Pierre aussi n’exerça pas sa conscience à propos de ce que le Seigneur Jésus lui avait dit. Il dut souffrir, quoique à un moindre degré, parce qu’il succomba à un sentiment de crainte. L’autre céda à une incitation adressée à sa convoitise. Dans tous les naufrages spirituels qui se sont accomplis sous nos yeux, il est facile de découvrir l’un ou l’autre de ces éléments ; le désir du bien-être charnel ou la crainte d’autrui. C’est sous des formes nombreuses et variées que ces éléments peuvent agir dans nos âmes. Les uns se recherchent eux-mêmes comme Acan ; « d’entre vous-mêmes, il se lèvera des gens qui annonceront des choses pernicieuses afin d’attirer après eux ». Chez un autre, ce peut être l’amour de la popularité, le désir d’obtenir l’estime de chrétiens influents. Chez un autre, ce sont la recherche des aises de la vie, la douceur des liens de famille, et ainsi de suite. Il est rare que ces éléments apparaissent dans une phase charnelle. Parfois, cependant, il en arrive ainsi ; mais dans tous les cas l’assoupissement de la conscience ouvre la voie à la chute suprême et à la confusion.

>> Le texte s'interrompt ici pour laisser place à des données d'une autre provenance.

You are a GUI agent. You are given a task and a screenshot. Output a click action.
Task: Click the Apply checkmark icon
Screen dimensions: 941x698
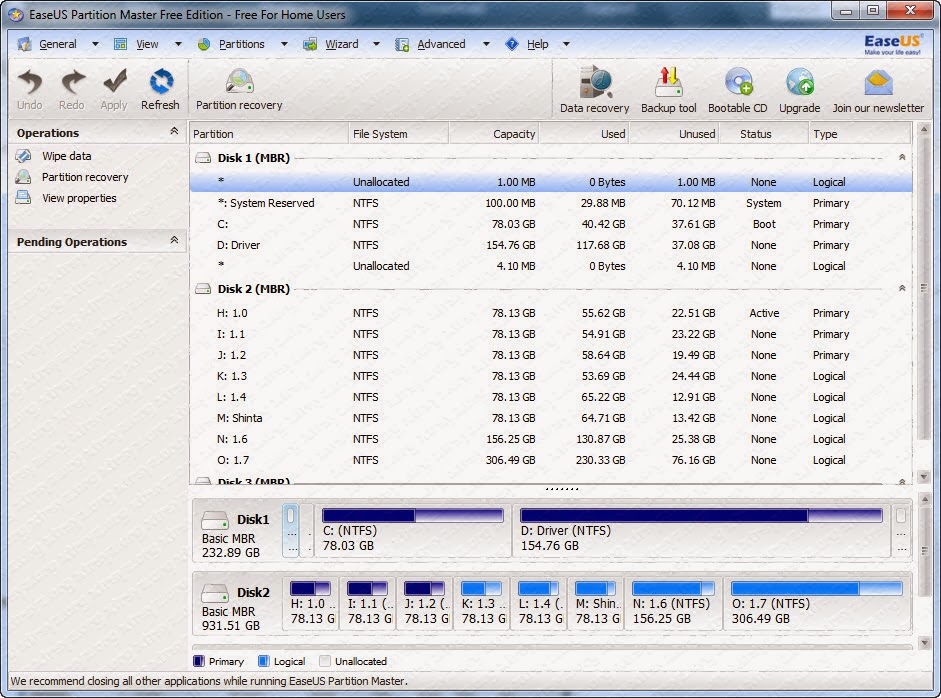[x=114, y=82]
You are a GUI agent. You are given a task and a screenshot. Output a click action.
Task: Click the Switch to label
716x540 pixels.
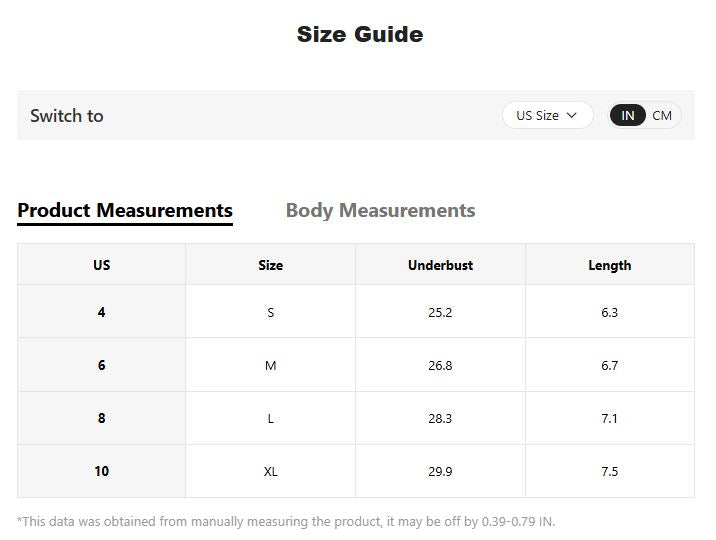67,115
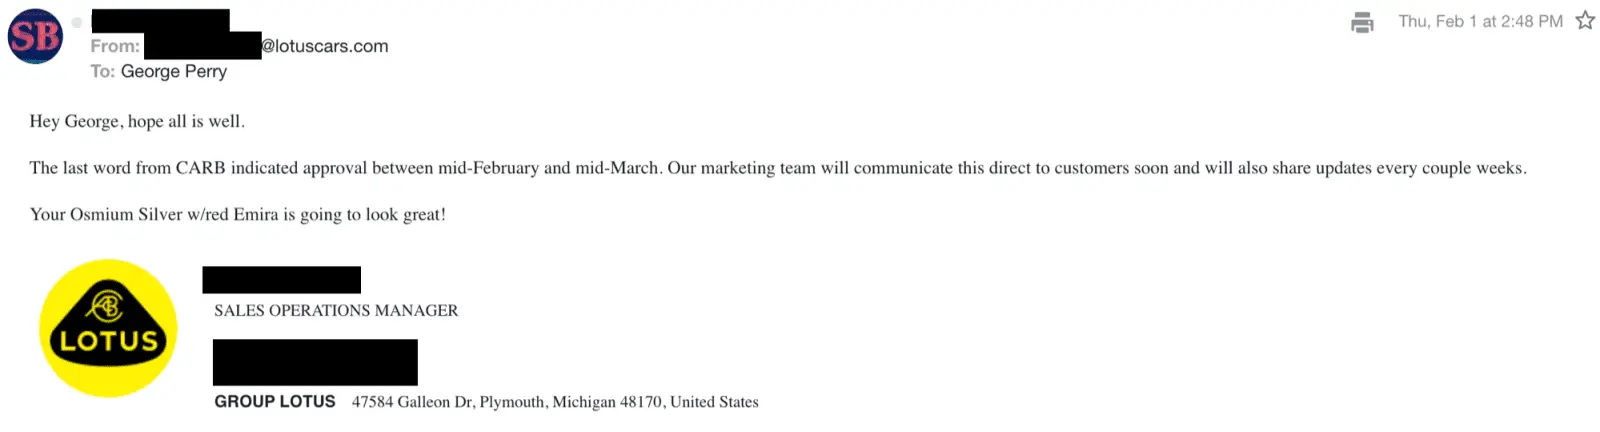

Je ne veux pas poursuivre aujourd’hui ce sujet plus loin, quoiqu’il y ait encore un dernier degré à franchir, celui où la conscience est cautérisée, et où l’on devient réprouvé quant à la foi. C’est là qu’aboutit la marche fatale que nous venons de considérer, à moins qu’on ne revienne sur ses pas, et que par un effet de la grâce la conscience ne soit rendue capable de reprendre ses droits. Il en fut ainsi de Jacob à Sichem quand le Seigneur lui dit : « Lève-toi, monte à Béthel », et de Pierre, quand le regard de Jésus l’amena à la repentance.

Mon but a été simplement de décrire les commencements du déclin. J’ai voulu attirer l’attention sur cette dangereuse tendance ; mais je ne suivrai pas le sujet jusqu’à la rébellion ouverte de l’apostasie. Mon intention sera remplie si je puis amener les saints à se juger eux-mêmes, à s’exercer au discernement du bien et du mal, afin de veiller et de se garantir des premiers symptômes du déclin. Tant que le regard est attaché sur Christ, tant que le cœur est occupé des choses d’en haut, il n’y a pas d’affaiblissement possible. Mais du moment que nous nous préoccupons des choses de la terre, le déclin commence. Aussi, plus je désire en être préservé, plus je recherche avec ardeur le ministère de la Parole, les entretiens qui me maintiendront en communion avec Christ, en complète séparation d’avec le monde.

Peu importe ce dont je puis être occupé ; que ce soit de mes propres besoins, de ceux d’autrui ou même de ceux de l’Église en tant que sur la terre, du moment où je suis occupé de choses terrestres, le déclin a commencé. Du moment où le pouvoir de l’homme me préoccupe, j’ai perdu le sentiment du secours du Seigneur. La grandeur même de nos privilèges actuels et de notre position propre nous expose d’autant plus au péril aussitôt que nous lâchons pied. Plus une chose est pure, plus il faut la conserver avec soin ; et vous ne verrez jamais le désir de modifier la vérité, ni paresse ni inaptitude à la recevoir sous sa forme la plus élevée, à moins que le cœur ne soit rempli de projets et de désirs qui ne sont pas en harmonie avec elle. Et, dans ce cas, nous le répétons de nouveau, l’intelligence la rejette ou bien elle l’altère afin que la conscience soit à l’aise. Le dernier pas, la mise de côté de la conscience, ne se fait que lorsqu’on fuit la lumière de la présence de Dieu en vue de poursuivre en toute liberté et sans plus être retenu par aucun frein l’accomplissement de la volonté du cœur.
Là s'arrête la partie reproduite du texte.